AI-analyzed exploit summary This exploit targets CVE-2015-1397, a SQL injection vulnerability in Magento's admin panel. It creates an admin account with credentials 'forme:forme' by injecting a malicious payload into the 'Cms_Wysiwyg' directive endpoint.
Description
SQL injection vulnerability in the getCsvFile function in the Mage_Adminhtml_Block_Widget_Grid class in Magento Community Edition (CE) 1.9.1.0 and Enterprise Edition (EE) 1.14.1.0 allows remote administrators to execute arbitrary SQL commands via the popularity[field_expr] parameter when the popularity[from] or popularity[to] parameter is set.
Exploits (5)
This exploit targets CVE-2015-1397, a SQL injection vulnerability in Magento's admin panel. It creates an admin account with credentials 'forme:forme' by injecting a malicious payload into the 'Cms_Wysiwyg' directive endpoint.
This PoC exploits CVE-2015-1397, a SQL injection vulnerability in Magento's admin interface, allowing an attacker to create an admin user with arbitrary credentials. The exploit leverages a directive in the Magento admin panel to execute malicious SQL queries.
This repository contains a Bash script that exploits CVE-2015-1397, a SQL injection vulnerability in Magento, to create a new admin user. The script dynamically constructs and sends a Base64-encoded payload to the vulnerable endpoint.
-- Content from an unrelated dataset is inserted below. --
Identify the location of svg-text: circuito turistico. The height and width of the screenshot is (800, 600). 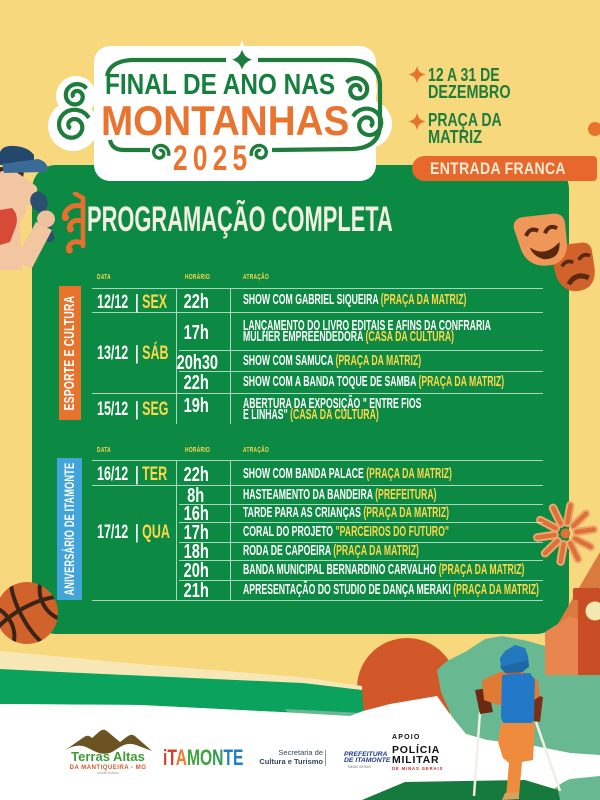
(108, 773).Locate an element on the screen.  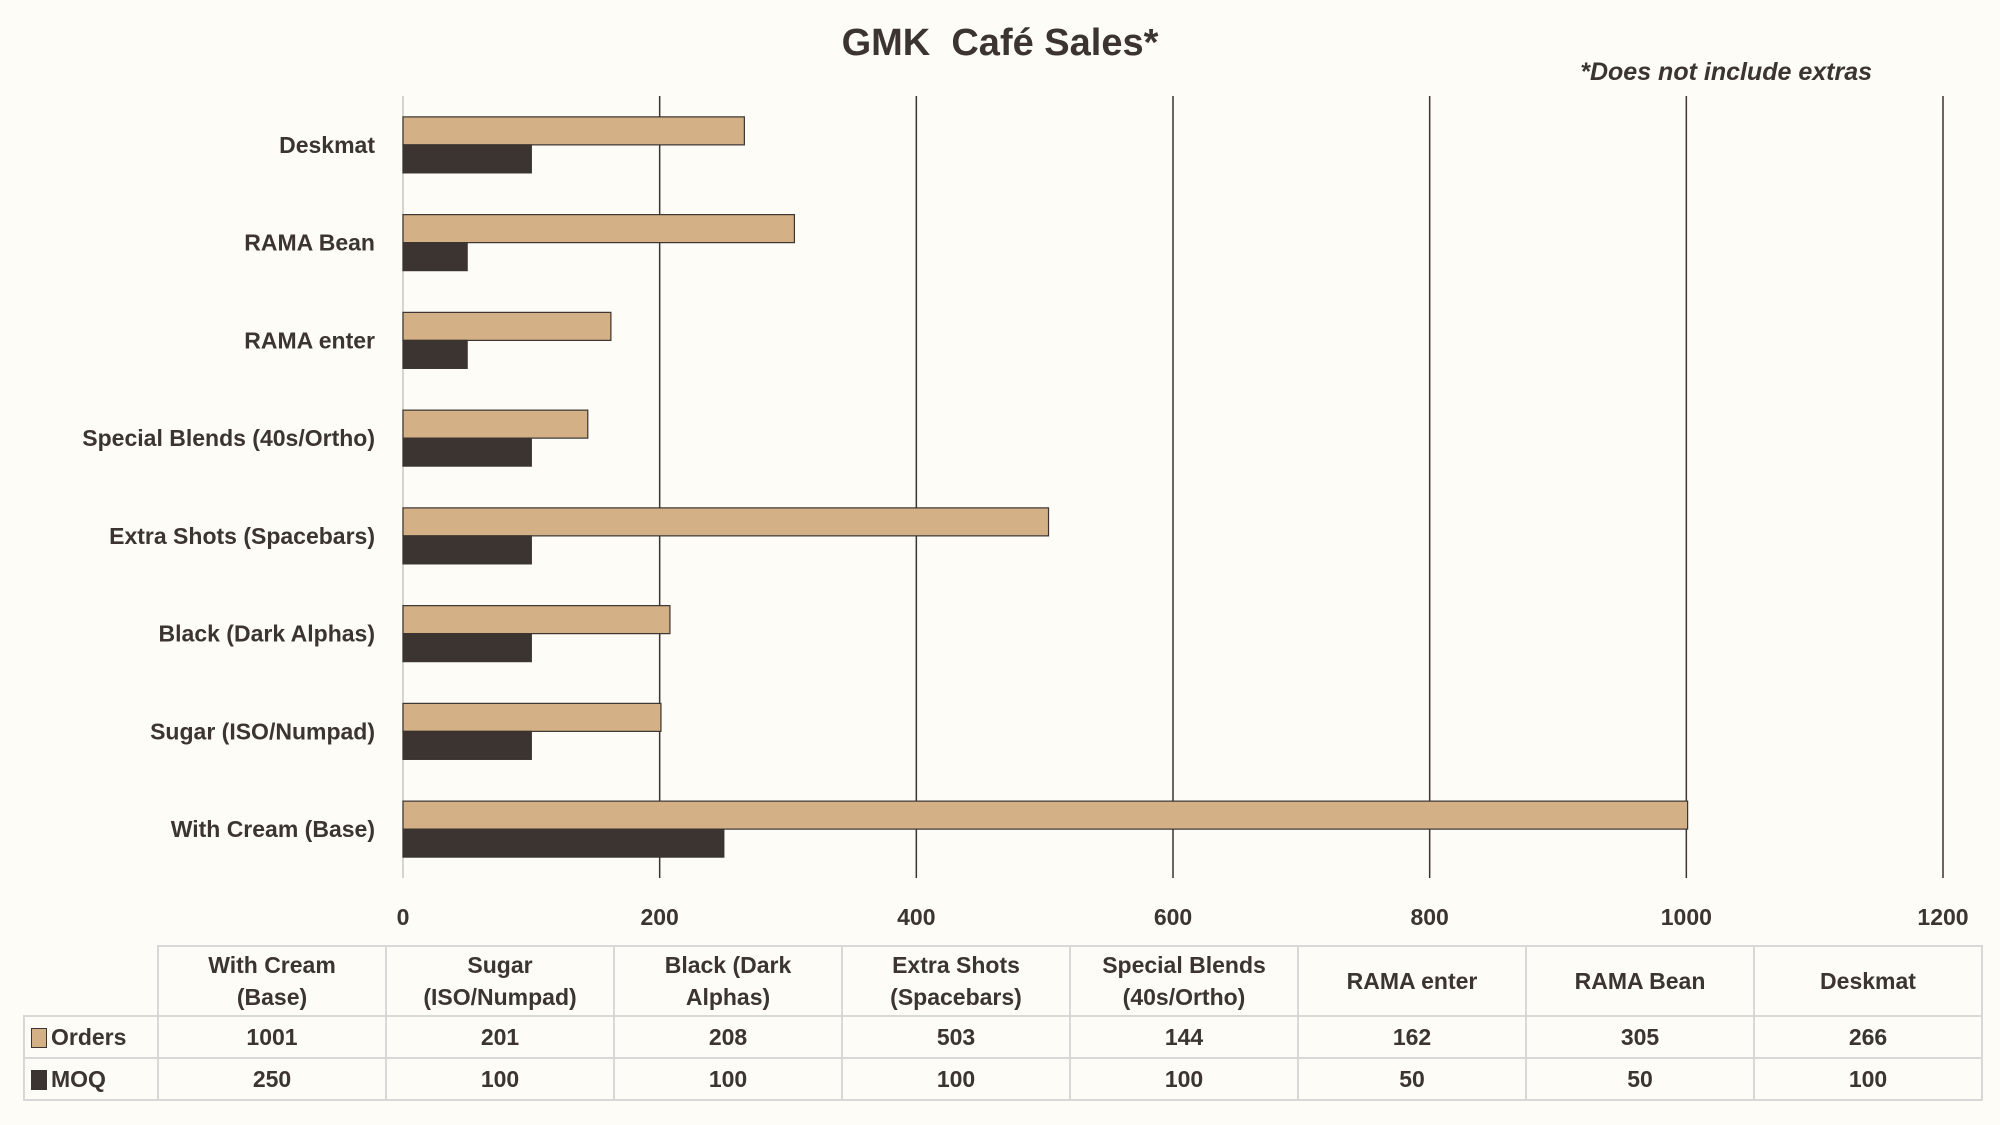
category-label: Special Blends (40s/Ortho) is located at coordinates (228, 438).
This repository contains a two-stage exploit for CVE-2015-1397, targeting Magento CMS. The first stage (exploit.py) performs SQL injection to create an admin user, while the second stage (post_auth.py) leverages PHP object deserialization to achieve remote code execution.
This PowerShell script exploits CVE-2015-1397, a SQL injection vulnerability in Magento's admin interface. It crafts a malicious payload to create an admin user via the Cms_Wysiwyg directive endpoint.